◆ **Task inputs**:

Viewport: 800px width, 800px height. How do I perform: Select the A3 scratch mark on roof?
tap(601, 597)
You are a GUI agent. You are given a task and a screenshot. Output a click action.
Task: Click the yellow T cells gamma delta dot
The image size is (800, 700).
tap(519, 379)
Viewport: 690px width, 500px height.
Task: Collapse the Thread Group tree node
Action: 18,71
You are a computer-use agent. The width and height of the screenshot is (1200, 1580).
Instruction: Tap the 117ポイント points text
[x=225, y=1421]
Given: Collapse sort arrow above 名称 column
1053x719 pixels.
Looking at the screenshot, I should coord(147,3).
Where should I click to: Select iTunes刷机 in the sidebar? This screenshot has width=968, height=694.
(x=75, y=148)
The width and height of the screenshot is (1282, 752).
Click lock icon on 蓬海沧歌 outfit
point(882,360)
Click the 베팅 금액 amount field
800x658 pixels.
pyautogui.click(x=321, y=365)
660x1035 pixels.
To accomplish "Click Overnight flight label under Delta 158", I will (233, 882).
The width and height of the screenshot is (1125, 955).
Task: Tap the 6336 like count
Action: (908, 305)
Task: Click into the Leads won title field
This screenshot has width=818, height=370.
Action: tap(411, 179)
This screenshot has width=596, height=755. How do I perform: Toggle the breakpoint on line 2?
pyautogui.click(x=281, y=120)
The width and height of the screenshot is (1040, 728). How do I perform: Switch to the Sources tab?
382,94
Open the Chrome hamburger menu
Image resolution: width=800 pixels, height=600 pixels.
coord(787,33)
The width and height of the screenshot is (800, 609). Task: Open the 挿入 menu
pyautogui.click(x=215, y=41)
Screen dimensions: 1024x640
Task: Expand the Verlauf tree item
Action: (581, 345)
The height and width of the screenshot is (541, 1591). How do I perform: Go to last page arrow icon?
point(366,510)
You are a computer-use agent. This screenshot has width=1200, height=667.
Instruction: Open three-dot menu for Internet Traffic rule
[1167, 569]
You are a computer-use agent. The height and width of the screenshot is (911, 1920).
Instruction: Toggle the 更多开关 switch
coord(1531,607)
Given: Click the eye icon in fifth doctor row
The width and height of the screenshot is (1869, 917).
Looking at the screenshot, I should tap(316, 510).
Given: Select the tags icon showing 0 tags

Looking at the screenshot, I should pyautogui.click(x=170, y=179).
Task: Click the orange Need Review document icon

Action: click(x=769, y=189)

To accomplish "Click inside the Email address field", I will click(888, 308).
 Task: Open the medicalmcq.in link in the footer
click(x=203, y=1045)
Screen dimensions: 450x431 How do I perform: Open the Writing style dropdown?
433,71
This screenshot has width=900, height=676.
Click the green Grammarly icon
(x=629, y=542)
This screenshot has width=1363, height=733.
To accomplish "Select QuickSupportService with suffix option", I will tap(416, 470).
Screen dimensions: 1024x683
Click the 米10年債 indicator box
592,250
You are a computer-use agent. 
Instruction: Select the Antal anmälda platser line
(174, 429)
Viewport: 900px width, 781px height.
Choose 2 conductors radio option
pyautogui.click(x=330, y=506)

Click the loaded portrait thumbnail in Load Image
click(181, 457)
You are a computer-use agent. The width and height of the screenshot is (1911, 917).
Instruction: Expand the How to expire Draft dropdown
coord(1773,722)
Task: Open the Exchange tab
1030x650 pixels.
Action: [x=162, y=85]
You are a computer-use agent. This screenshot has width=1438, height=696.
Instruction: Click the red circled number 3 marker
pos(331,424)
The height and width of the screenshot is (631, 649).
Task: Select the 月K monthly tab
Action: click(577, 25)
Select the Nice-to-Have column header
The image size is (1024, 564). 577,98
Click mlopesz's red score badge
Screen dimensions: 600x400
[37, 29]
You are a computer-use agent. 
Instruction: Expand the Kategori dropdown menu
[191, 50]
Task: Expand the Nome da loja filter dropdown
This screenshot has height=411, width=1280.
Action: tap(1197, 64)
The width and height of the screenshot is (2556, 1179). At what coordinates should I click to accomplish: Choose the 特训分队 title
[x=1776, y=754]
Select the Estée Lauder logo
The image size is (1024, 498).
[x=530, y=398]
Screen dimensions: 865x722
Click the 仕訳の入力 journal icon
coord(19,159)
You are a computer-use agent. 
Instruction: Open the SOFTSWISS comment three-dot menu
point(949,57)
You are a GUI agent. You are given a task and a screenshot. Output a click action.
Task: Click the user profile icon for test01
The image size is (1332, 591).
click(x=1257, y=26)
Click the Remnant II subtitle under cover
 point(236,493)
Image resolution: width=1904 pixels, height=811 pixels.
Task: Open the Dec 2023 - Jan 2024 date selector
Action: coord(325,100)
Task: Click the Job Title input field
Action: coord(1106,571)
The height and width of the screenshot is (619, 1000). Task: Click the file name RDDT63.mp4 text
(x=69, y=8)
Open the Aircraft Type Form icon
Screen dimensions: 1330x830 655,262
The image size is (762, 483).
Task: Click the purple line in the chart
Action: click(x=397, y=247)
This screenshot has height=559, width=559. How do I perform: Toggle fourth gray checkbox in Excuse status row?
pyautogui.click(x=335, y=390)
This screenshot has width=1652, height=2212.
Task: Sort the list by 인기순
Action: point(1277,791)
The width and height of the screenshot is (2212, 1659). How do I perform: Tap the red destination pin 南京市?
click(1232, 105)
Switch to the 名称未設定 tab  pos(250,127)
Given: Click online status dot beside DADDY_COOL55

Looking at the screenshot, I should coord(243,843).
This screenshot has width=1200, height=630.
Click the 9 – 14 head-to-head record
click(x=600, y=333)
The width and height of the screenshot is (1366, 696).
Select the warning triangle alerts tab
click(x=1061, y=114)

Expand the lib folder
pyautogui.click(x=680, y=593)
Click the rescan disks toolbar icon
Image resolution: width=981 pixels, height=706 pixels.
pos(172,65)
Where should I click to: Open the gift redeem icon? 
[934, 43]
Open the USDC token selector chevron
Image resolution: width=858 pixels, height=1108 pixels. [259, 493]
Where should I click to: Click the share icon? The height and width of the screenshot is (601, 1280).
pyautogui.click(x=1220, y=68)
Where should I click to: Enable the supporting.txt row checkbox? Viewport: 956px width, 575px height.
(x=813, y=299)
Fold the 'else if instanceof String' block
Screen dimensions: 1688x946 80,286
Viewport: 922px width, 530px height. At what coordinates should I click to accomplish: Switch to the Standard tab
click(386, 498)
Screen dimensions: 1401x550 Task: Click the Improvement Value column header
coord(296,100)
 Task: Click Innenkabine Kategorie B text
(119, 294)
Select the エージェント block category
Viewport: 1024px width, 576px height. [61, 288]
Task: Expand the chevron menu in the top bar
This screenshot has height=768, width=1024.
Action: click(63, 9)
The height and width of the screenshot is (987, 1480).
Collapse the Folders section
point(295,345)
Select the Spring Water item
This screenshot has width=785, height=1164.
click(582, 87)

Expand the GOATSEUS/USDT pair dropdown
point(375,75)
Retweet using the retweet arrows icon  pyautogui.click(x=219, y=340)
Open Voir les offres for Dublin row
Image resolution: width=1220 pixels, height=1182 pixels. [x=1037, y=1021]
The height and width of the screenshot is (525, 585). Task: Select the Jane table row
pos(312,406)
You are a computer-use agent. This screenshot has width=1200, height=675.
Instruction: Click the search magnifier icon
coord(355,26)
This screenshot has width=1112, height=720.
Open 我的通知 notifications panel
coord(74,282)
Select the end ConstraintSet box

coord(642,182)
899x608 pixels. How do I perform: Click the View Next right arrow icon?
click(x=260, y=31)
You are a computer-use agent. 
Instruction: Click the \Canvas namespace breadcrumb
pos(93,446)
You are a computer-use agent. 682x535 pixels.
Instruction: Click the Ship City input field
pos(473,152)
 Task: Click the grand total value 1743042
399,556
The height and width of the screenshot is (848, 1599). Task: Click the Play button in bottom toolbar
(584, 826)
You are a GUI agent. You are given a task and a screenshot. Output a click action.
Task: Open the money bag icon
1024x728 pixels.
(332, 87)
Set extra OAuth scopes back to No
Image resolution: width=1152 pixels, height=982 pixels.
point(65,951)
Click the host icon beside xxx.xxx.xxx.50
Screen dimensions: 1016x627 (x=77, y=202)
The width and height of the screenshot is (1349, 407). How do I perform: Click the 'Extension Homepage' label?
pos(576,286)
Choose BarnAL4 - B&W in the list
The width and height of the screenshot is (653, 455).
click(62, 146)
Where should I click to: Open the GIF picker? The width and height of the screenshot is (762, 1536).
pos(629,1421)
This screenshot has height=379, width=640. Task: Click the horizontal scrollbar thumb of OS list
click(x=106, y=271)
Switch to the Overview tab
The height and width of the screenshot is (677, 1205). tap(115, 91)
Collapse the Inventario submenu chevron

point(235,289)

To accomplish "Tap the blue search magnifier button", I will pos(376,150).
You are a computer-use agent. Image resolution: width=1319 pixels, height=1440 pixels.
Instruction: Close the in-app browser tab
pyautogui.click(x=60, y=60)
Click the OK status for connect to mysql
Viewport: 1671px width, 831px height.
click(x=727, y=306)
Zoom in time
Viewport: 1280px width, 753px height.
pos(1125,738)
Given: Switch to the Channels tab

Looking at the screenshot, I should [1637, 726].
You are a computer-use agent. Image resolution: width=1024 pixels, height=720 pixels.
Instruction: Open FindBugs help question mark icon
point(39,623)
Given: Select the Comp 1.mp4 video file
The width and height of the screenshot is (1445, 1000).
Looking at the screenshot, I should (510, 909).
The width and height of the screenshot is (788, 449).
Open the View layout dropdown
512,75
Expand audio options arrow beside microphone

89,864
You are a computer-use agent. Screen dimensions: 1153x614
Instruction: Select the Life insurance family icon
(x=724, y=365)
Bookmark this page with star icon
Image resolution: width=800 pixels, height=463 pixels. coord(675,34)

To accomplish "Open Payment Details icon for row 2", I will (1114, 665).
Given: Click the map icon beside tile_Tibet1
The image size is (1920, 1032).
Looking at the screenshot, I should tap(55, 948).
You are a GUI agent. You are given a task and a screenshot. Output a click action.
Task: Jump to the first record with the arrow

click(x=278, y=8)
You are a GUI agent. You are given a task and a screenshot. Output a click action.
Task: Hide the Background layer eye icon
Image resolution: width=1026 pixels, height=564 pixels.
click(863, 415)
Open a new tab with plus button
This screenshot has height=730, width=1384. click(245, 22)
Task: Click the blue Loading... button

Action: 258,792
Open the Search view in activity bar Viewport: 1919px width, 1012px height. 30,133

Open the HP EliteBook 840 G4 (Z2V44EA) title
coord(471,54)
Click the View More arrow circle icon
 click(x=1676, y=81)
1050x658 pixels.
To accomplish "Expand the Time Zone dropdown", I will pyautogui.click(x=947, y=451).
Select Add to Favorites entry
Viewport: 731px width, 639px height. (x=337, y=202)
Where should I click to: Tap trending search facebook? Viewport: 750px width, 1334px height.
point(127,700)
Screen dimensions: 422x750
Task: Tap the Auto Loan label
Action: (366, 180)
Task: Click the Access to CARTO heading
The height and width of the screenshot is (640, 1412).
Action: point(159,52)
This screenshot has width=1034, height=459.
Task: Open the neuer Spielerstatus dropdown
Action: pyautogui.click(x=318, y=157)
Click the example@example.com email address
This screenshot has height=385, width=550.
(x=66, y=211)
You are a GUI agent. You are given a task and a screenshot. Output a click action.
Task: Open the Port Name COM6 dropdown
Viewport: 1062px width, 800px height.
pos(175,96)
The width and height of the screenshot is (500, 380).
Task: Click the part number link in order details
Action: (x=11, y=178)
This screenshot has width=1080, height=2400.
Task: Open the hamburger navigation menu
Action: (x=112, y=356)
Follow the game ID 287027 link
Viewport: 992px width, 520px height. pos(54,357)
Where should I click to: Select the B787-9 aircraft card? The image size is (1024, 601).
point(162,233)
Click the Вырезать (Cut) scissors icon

◆ **Work required**:
Whatever else the listing above holds, retype exactly only the lines from the one containing "The height and width of the screenshot is (848, 1599)." to the one containing "You are a computer-use agent. Image resolution: width=1319", both ends kept.

◆ **Exercise response**:
The height and width of the screenshot is (848, 1599). Task: Click the Play button in bottom toolbar
(584, 826)
You are a GUI agent. You are given a task and a screenshot. Output a click action.
Task: Open the money bag icon
1024x728 pixels.
(332, 87)
Set extra OAuth scopes back to No
Image resolution: width=1152 pixels, height=982 pixels.
point(65,951)
Click the host icon beside xxx.xxx.xxx.50
Screen dimensions: 1016x627 (x=77, y=202)
The width and height of the screenshot is (1349, 407). How do I perform: Click the 'Extension Homepage' label?
pos(576,286)
Choose BarnAL4 - B&W in the list
The width and height of the screenshot is (653, 455).
click(62, 146)
Where should I click to: Open the GIF picker? The width and height of the screenshot is (762, 1536).
pos(629,1421)
This screenshot has height=379, width=640. Task: Click the horizontal scrollbar thumb of OS list
click(x=106, y=271)
Switch to the Overview tab
The height and width of the screenshot is (677, 1205). tap(115, 91)
Collapse the Inventario submenu chevron

point(235,289)

To accomplish "Tap the blue search magnifier button", I will pos(376,150).
You are a computer-use agent. Image resolution: width=1319 pixels, height=1440 pixels.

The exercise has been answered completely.